Month: September 2000
A Lesson Learned Late (footnotes)
Well, after writing “A Lesson Learned Late”, I decided that a few points needed reiteration in a pithier format. So:
Short version of the rambling: I now know why I hated high school. I was working for the system when I could have been working for myself. I strongly regret my school career. I’ve learned more in two years out of school than I learned in 13 years in it. One lesson I have learned which could not have been taught in a classroom is how to have goals. Without that, college would have been an utter disaster for me. Another lesson was independence. I needed to learn to make my own decisions, to provide for myself, and to take responsibility for my own future.
Now that I have discovered why school was so fruitless for me, it can once again have value.
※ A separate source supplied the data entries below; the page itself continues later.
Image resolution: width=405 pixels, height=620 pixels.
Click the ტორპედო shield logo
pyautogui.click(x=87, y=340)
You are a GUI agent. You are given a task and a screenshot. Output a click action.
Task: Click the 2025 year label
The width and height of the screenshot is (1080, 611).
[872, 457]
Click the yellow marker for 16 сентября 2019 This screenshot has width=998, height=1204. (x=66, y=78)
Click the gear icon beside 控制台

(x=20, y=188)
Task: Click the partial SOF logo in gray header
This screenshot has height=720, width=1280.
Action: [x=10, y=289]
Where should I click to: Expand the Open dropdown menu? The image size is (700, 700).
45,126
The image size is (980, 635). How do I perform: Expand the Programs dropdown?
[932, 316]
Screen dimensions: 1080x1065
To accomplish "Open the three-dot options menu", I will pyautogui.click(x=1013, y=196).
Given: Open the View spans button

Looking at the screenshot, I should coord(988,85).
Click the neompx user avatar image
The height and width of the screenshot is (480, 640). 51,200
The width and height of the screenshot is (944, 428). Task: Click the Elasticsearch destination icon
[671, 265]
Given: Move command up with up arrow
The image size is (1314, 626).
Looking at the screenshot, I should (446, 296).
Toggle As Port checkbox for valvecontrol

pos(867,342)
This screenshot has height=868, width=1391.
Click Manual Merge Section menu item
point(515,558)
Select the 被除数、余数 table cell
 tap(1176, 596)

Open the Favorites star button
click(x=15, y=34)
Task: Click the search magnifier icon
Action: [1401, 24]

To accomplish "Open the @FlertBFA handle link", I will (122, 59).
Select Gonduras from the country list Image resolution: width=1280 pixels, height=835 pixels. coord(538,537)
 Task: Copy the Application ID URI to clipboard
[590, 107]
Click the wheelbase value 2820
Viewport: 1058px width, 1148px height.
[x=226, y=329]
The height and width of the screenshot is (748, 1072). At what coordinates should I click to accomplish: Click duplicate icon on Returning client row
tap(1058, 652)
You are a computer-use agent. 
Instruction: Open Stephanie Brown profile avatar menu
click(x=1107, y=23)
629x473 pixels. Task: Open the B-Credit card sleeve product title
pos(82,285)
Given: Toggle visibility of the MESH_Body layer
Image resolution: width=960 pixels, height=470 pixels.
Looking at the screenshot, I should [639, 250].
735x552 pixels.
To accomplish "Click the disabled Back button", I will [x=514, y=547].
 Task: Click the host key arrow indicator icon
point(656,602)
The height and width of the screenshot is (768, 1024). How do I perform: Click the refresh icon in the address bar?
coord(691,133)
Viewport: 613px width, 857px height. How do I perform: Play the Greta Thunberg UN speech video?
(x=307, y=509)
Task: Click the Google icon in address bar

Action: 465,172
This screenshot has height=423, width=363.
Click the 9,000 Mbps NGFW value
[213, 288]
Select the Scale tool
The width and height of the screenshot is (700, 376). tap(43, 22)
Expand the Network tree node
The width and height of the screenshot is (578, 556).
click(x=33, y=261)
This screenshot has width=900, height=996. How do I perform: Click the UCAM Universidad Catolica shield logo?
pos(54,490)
I need to return with my new understanding, because in the last two years, I have become receptive to what it has to offer.
A Lesson Learned Late
Time for a brief autobiographical interlude.
I graduated high school a few months later than was scheduled, over a matter of two science credits. After high school, I took classes off and on for a few quarters at my local community college, drifting aimlessly, not knowing where I was going. I was simultaneously making a half-hearted effort at job-searching, but wasn’t finding anything. When people would ask what I was doing with myself, work, school, etc, I would half-jokingly say I was “growing”. After some parental pressure to make up my mind and either go to school full-time or get a job, I opted for the latter.
That brings us to November of 1999, when I got my first job, working as a quality engineer for a software company. I realized at the time that it was a serious decision, and that changing my mind would not be an option. Not long after that, this realization was emphasized when I was forced to move to a higher-rent apartment in a different part of the Bay Area. My contribution to the rent, which previously made life easier, was now a necessary part of the budget, without which my father and I would not be able to keep the apartment in which we now live. This brings us to the present. My course is set; I am locked into the decision I made.
I do not regret it.
Don’t get me wrong, I often think about college, about what experiences I may be missing out on, about how much fuller and richer my knowledge of the world could be with a college education. But I also know that I could not have been successful at college if I had gone immediately after high school. It would have had its benefits, but I think that the true value of it would have been lost on me. There were things that I needed to learn which cannot be taught in a classroom.
Now I want to go back a few steps. It’s time to take a look at my experiences in high school.
My freshman and sophomore years of high school were a very unhappy time for me. Aside from my dismal lack of common ground with my peers, I was floundering academically, as I had been since early in junior high. I felt trapped and manipulated, forced to learn against my will when I’d have been just as happy to learn all kinds of things on my own if they would just leave me alone. I was inundated with assignments and notebooks and projects and all manner of teaching devices designed to cram my head full of whatever was deemed important by whoever it is that writes up school curricula. It all seemed so forced and contrived, and I wanted no part of it. I had my interests (computers, mainly) and was pursuing those on my own outside of school. All this effort that was being put into leading me by the nose to knowledge was merely strengthening my resolve to fight. The last quarter of my sophomore year was sheer misery as I convinced myself that high school was nothing more than an inescapable prison without any bars. I went from class to class doing just enough to get by, and sometimes not even that. I realized that I couldn’t do that anymore. Grades aside, I simply couldn’t stand that sort of imprisonment anymore. Thus, I sought out alternatives.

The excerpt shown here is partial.